• [WHAT TO WORK ON]:
All records below must be retyped exactly.

Saved data entries:
[Start of section]
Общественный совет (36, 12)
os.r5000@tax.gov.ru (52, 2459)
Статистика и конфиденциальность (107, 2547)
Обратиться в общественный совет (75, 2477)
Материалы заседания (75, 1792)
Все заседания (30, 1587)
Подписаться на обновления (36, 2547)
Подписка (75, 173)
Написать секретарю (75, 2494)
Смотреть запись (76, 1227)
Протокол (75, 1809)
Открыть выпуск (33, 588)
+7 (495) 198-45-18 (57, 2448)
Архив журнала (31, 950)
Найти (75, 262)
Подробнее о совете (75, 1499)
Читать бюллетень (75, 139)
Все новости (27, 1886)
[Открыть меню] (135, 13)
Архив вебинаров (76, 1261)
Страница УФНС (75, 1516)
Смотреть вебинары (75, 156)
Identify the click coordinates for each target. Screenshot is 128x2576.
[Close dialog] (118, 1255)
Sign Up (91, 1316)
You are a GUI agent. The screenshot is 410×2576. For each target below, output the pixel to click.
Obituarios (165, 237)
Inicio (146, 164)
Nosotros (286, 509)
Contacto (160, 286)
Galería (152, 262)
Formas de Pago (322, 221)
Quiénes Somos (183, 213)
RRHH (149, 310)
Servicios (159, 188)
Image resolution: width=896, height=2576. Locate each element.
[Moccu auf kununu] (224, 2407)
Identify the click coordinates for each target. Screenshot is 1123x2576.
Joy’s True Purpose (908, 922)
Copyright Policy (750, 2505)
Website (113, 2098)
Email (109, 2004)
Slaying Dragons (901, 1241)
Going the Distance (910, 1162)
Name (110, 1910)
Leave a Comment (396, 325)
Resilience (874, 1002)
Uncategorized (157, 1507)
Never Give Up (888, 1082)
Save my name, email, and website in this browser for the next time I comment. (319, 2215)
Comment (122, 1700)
[End of section]
• [PROBLEM SOLUTION]:
Общественный совет (36, 12)
os.r5000@tax.gov.ru (52, 2459)
Статистика и конфиденциальность (107, 2547)
Обратиться в общественный совет (75, 2477)
Материалы заседания (75, 1792)
Все заседания (30, 1587)
Подписаться на обновления (36, 2547)
Подписка (75, 173)
Написать секретарю (75, 2494)
Смотреть запись (76, 1227)
Протокол (75, 1809)
Открыть выпуск (33, 588)
+7 (495) 198-45-18 (57, 2448)
Архив журнала (31, 950)
Найти (75, 262)
Подробнее о совете (75, 1499)
Читать бюллетень (75, 139)
Все новости (27, 1886)
[Открыть меню] (135, 13)
Архив вебинаров (76, 1261)
Страница УФНС (75, 1516)
Смотреть вебинары (75, 156)
Identify the click coordinates for each target. Screenshot is 128x2576.
[Close dialog] (118, 1255)
Sign Up (91, 1316)
You are a GUI agent. The screenshot is 410×2576. For each target below, output the pixel to click.
Obituarios (165, 237)
Inicio (146, 164)
Nosotros (286, 509)
Contacto (160, 286)
Galería (152, 262)
Formas de Pago (322, 221)
Quiénes Somos (183, 213)
RRHH (149, 310)
Servicios (159, 188)
Image resolution: width=896, height=2576. Locate each element.
[Moccu auf kununu] (224, 2407)
Identify the click coordinates for each target. Screenshot is 1123x2576.
Joy’s True Purpose (908, 922)
Copyright Policy (750, 2505)
Website (113, 2098)
Email (109, 2004)
Slaying Dragons (901, 1241)
Going the Distance (910, 1162)
Name (110, 1910)
Leave a Comment (396, 325)
Resilience (874, 1002)
Uncategorized (157, 1507)
Never Give Up (888, 1082)
Save my name, email, and website in this browser for the next time I comment. (319, 2215)
Comment (122, 1700)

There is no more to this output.